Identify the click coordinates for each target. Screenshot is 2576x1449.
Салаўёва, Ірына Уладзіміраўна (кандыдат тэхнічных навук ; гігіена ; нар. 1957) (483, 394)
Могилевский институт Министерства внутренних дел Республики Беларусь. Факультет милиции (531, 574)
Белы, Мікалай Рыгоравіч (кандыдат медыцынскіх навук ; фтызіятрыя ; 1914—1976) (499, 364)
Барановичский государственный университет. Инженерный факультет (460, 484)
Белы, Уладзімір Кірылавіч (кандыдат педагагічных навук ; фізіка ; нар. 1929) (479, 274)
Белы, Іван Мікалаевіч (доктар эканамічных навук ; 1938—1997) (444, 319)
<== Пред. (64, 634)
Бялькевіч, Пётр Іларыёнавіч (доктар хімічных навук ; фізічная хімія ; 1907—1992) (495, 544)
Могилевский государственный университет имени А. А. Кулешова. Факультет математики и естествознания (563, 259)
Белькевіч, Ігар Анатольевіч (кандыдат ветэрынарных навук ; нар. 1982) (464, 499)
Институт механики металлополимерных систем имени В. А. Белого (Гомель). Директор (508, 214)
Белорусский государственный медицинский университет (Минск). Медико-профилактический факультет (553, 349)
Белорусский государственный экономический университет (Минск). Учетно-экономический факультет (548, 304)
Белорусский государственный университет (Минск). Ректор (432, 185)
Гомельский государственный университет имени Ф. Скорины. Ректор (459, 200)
========================================
**WHAT IS REQUIRED**
Everything from the line containing "Салаўёва, Ірына Уладзіміраўна" through the final line above must be copied exactly, with both ends kept.

**RESPONSE TO THE EXERCISE**
Салаўёва, Ірына Уладзіміраўна (кандыдат тэхнічных навук ; гігіена ; нар. 1957) (483, 394)
Могилевский институт Министерства внутренних дел Республики Беларусь. Факультет милиции (531, 574)
Белы, Мікалай Рыгоравіч (кандыдат медыцынскіх навук ; фтызіятрыя ; 1914—1976) (499, 364)
Барановичский государственный университет. Инженерный факультет (460, 484)
Белы, Уладзімір Кірылавіч (кандыдат педагагічных навук ; фізіка ; нар. 1929) (479, 274)
Белы, Іван Мікалаевіч (доктар эканамічных навук ; 1938—1997) (444, 319)
<== Пред. (64, 634)
Бялькевіч, Пётр Іларыёнавіч (доктар хімічных навук ; фізічная хімія ; 1907—1992) (495, 544)
Могилевский государственный университет имени А. А. Кулешова. Факультет математики и естествознания (563, 259)
Белькевіч, Ігар Анатольевіч (кандыдат ветэрынарных навук ; нар. 1982) (464, 499)
Институт механики металлополимерных систем имени В. А. Белого (Гомель). Директор (508, 214)
Белорусский государственный медицинский университет (Минск). Медико-профилактический факультет (553, 349)
Белорусский государственный экономический университет (Минск). Учетно-экономический факультет (548, 304)
Белорусский государственный университет (Минск). Ректор (432, 185)
Гомельский государственный университет имени Ф. Скорины. Ректор (459, 200)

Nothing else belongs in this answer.